Office workers and businesses are also likely to feel the impact. Companies, government offices, educational institutions, and private organizations regularly purchase stationery items for daily operations. With higher GST, the cost of procurement for these supplies will rise, potentially increasing operating expenses for businesses across various sectors.
According to sources, the government believes the tax increase will help the Federal Board of Revenue (FBR) generate additional revenue during the fiscal year 2026-27. Pakistan is currently facing significant fiscal challenges and is under pressure to increase tax collection while reducing the budget deficit. Expanding tax revenue remains one of the government’s key priorities as it seeks to meet financial commitments and economic reform targets.
Officials argue that the revised GST rate will align stationery products with the standard sales tax rate applied to many other goods in the country. However, critics say that imposing higher taxes on educational and office supplies may place an unnecessary burden on ordinary citizens, particularly students and middle-income families.
Market experts believe that retailers and distributors will likely pass the additional tax burden directly to consumers. As a result, customers may experience immediate price increases once the new GST rate takes effect. Retailers are unlikely to absorb the extra tax costs themselves due to already narrow profit margins.
Industry sources have also warned that unless cheaper alternatives become available in the market, consumers should prepare for higher prices on most stationery products. Imported raw materials, transportation costs, and existing inflationary pressures are already contributing to rising prices. The GST increase could further accelerate this trend.
Some analysts suggest that higher taxes may encourage the sale of lower-quality or unregistered products as consumers look for cheaper alternatives. This could create challenges for documented businesses that comply with tax regulations while facing competition from informal market operators.

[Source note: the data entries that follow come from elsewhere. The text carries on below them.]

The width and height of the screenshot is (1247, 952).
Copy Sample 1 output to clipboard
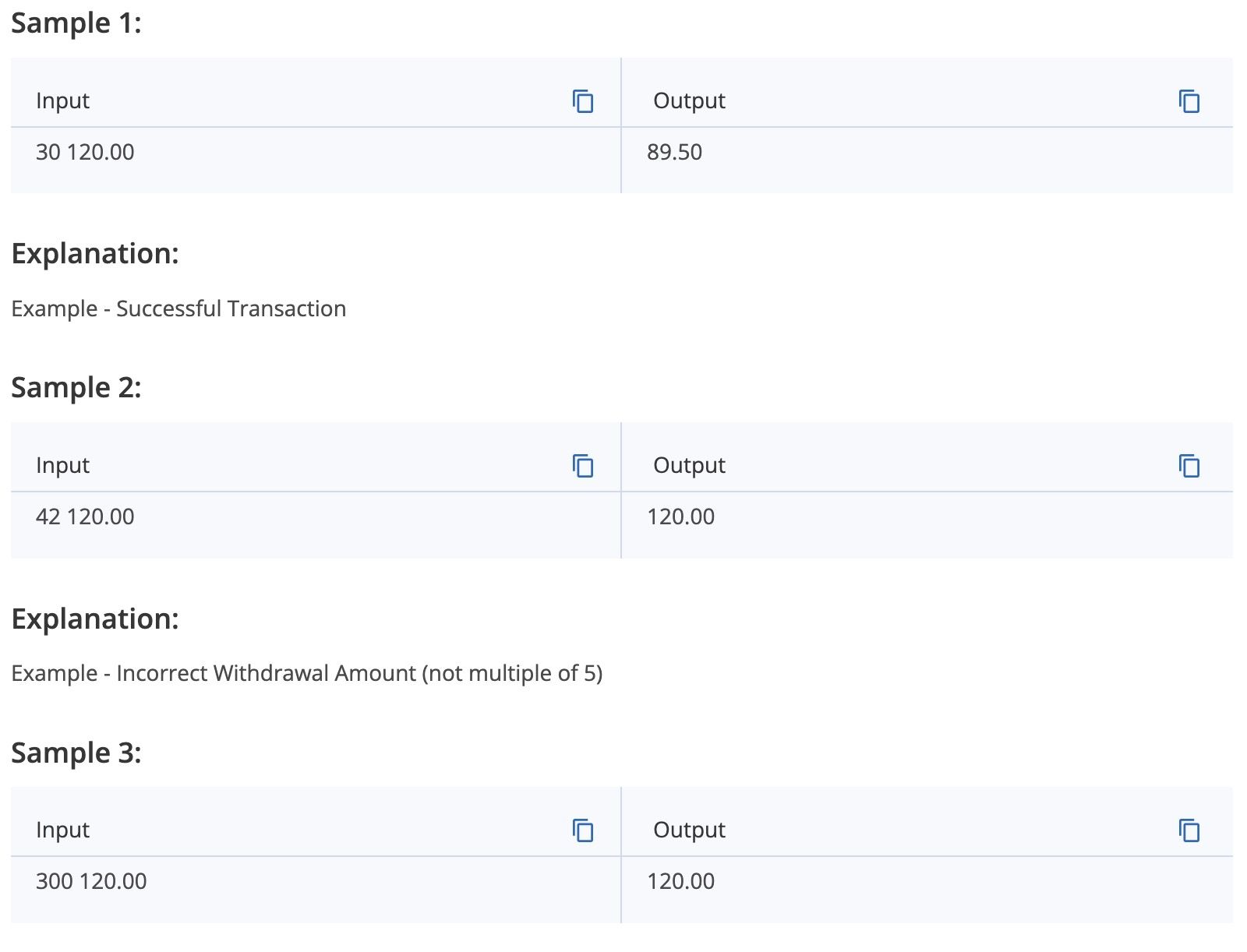1189,101
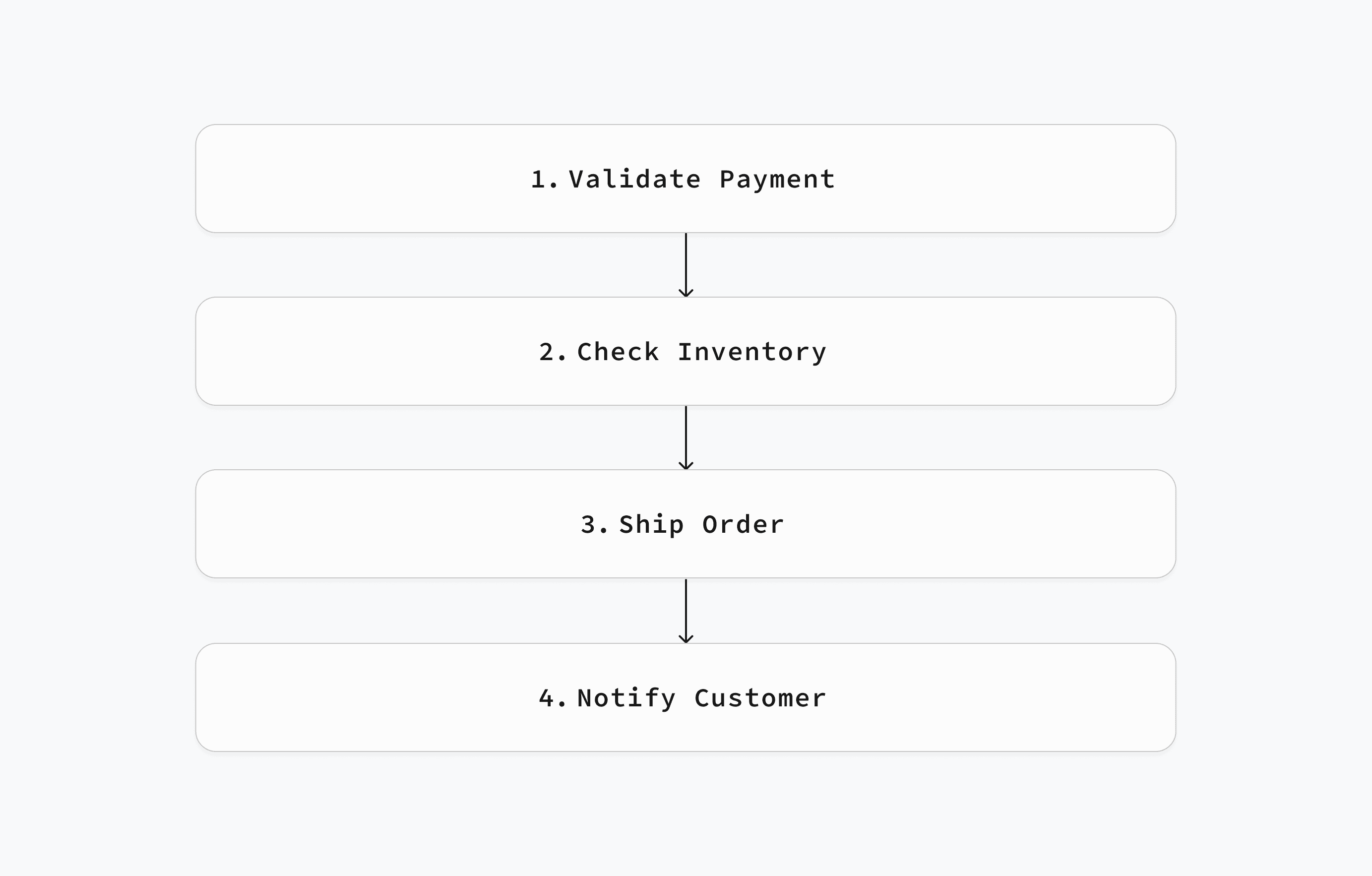Select the Validate Payment step box

(686, 179)
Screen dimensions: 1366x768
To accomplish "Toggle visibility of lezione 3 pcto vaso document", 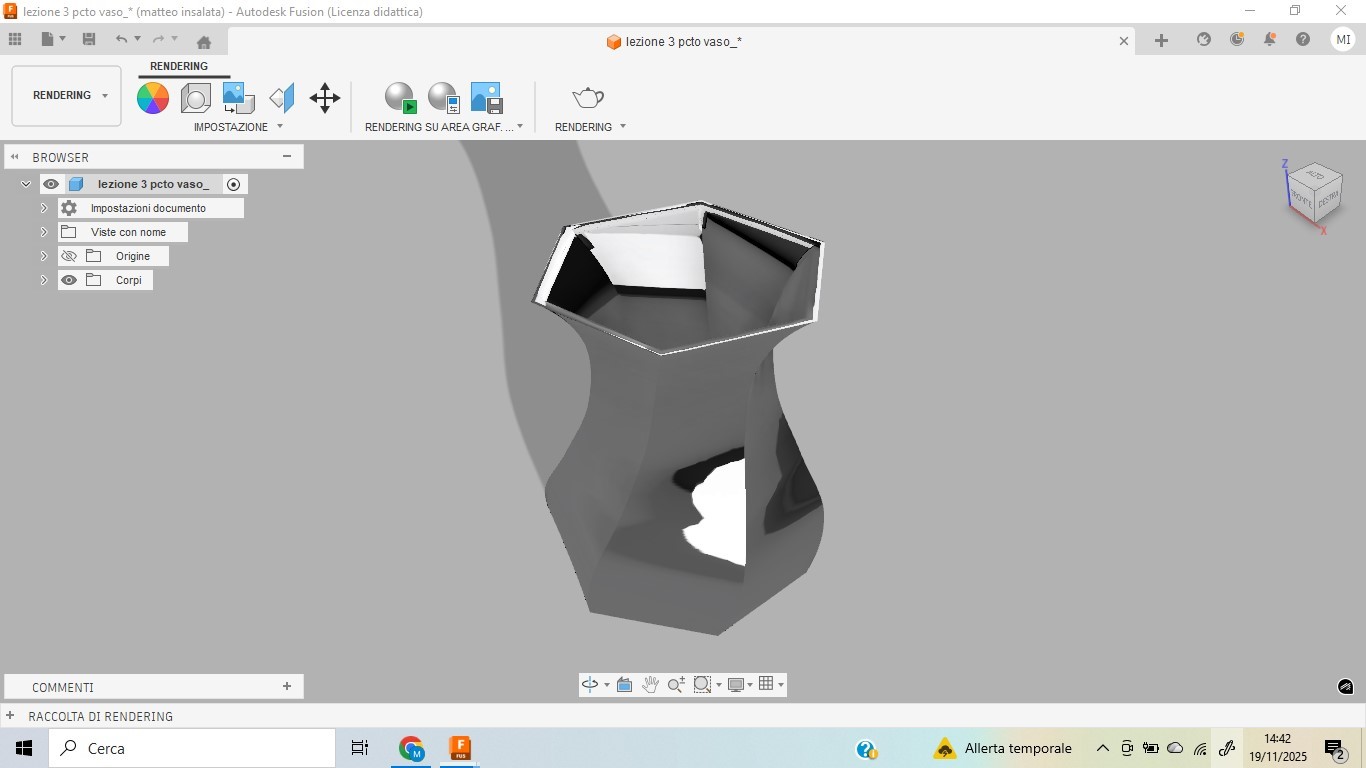I will 51,184.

The government, however, maintains that strengthening tax collection is necessary to support public finances and fund development projects, social programs, and essential government services. Officials believe that broadening the tax base and increasing revenue collection are important steps toward improving economic stability.

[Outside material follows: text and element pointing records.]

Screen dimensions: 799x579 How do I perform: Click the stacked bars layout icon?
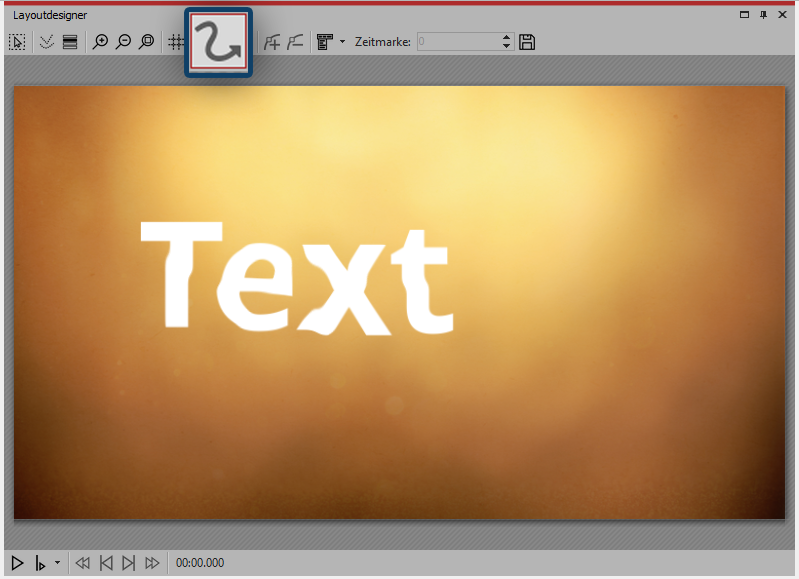(70, 42)
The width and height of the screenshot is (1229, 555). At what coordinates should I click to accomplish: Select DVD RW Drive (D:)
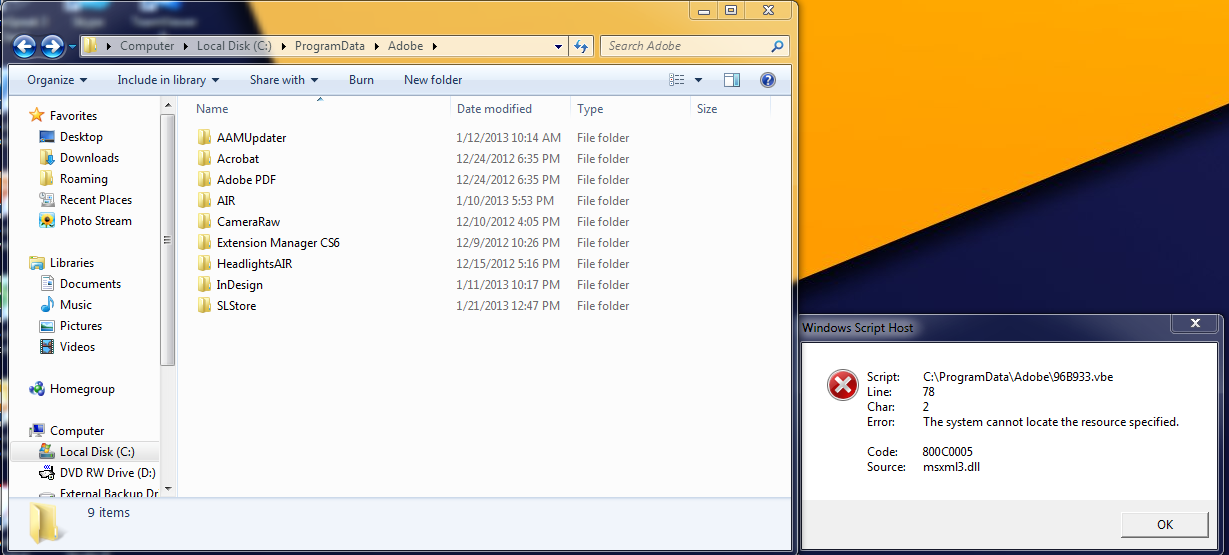(99, 473)
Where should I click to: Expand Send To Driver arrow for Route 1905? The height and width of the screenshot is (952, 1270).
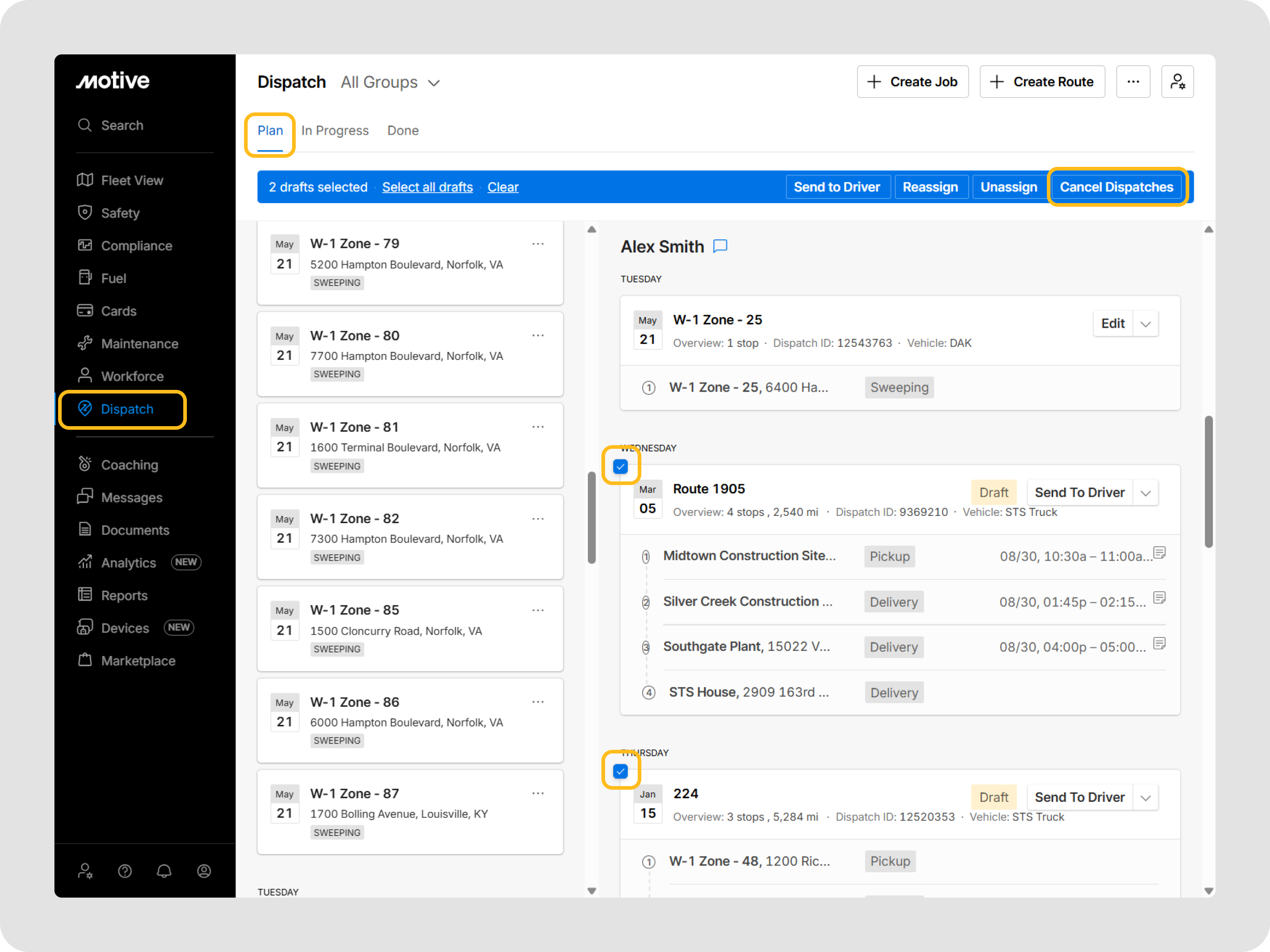1145,493
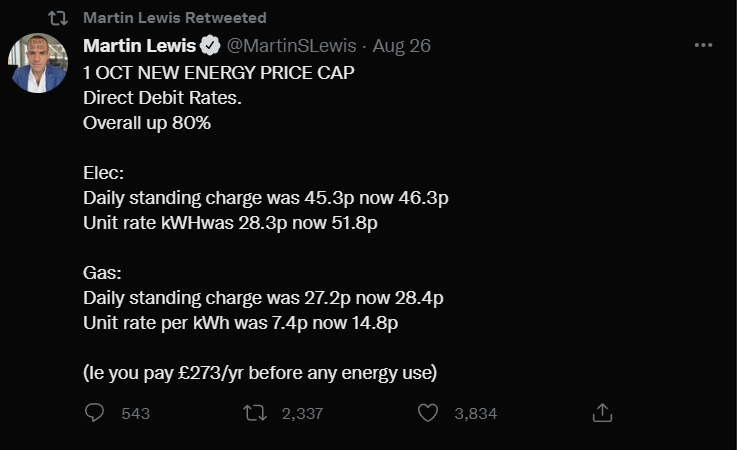Open the share icon for this tweet
The image size is (737, 450).
click(x=602, y=413)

The final decision will become clear when the federal budget for 2026-27 is officially presented and approved by Parliament. If the proposal is implemented as planned, students, parents, teachers, office workers, and businesses across Pakistan should expect higher costs for everyday stationery products starting from July 1, 2026.
As the budget announcement approaches, consumers and educational institutions will be closely monitoring developments, as the proposed GST increase could significantly affect the cost of basic school and office supplies throughout the country.